Limited effectiveness of US-led air strikes emphasises ground weakness

Limited capacity of US-led air attacks highlights lack of ground forces

AP

After two months, the US-led aerial campaign in Iraq has hardly dented the core of the Islamic State group's territory. The extremist fighters have melted into urban areas when needed to elude the threat, and they have even succeeded in taking new territory from an Iraqi army that still buckles in the face of the militants.

In neighbouring Syria, days of air strikes have been unable to stop militants on the verge of capturing a strategic town on the Turkish border. The US-led coalition has launched a series of strikes aimed at preventing the extremist group from seizing Kobani. An activist group said the strikes killed at least 45 Islamic State militants since late Monday, forcing the group to withdraw from parts of the town.

"The airstrikes have helped. They were good strikes but not as effective as we want them to be," said Idriss Nassan, deputy head of Kobani's foreign relations committee. "Kobani is still in danger and the airstrikes should intensify in order to remove the danger."

The limited results show the central weakness of the campaign. There is only so much that can be done from the air to defeat an extremist force that has swept over much of Iraq and Syria.

The Islamic State fighters have proven elusive and flexible, able to reorganise to minimise the blows.

And more importantly, there are almost no allied forces on the ground able to capitalise on the air strikes and take back territory from the militants.

The exception is Iraqi Kurdish fighters, the most effective forces in Iraq, who have made some modest gains in the past week.

That only highlights how others have proven unable to do the same. The Iraqi military is undermined by corruption and command problems.

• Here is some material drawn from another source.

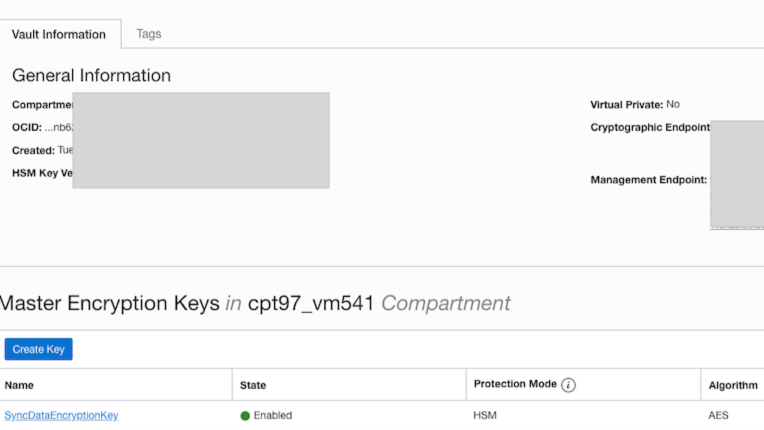Click the Master Encryption Keys heading

(x=110, y=303)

In Syria, rebels supported by Washington are in no position to move against the extremists, and Syria's Kurds are not as well armed as Iraq's.

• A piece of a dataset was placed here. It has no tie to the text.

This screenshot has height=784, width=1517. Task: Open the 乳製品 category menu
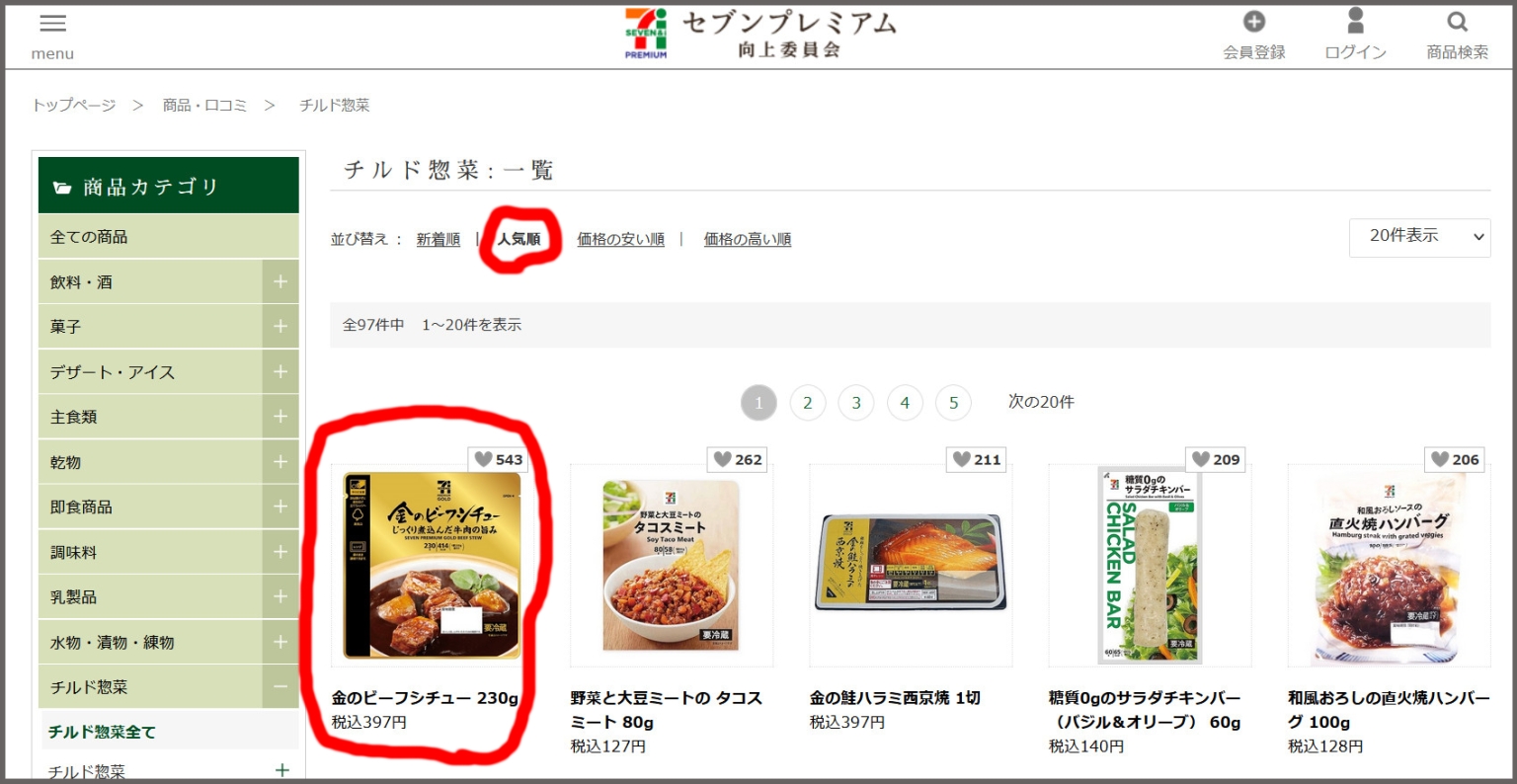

The US launched air strikes in Iraq on August 8 and in Syria on September 23. Several European nations are participating in Iraq, but not in Syria, where the US was joined by a coalition of Arab allies. US officials have warned repeatedly that the campaign could take years.

The Pentagon press secretary, Rear Admiral John Kirby, contended last week that the strikes had hampered the militants.

Before the strikes, he said, "they pretty much had free rein. They don't have that free rein any more, because they know we're watching from the air. They have dispersed, whereas before they were more structurally cohesive in certain places".

Most of the success for the air campaign has been in rural, open areas of northern Iraq. Last week, air strikes paved the way for the Iraqi Kurdish fighters known as peshmerga to surge into a string of towns held by the extremists near the Syrian border.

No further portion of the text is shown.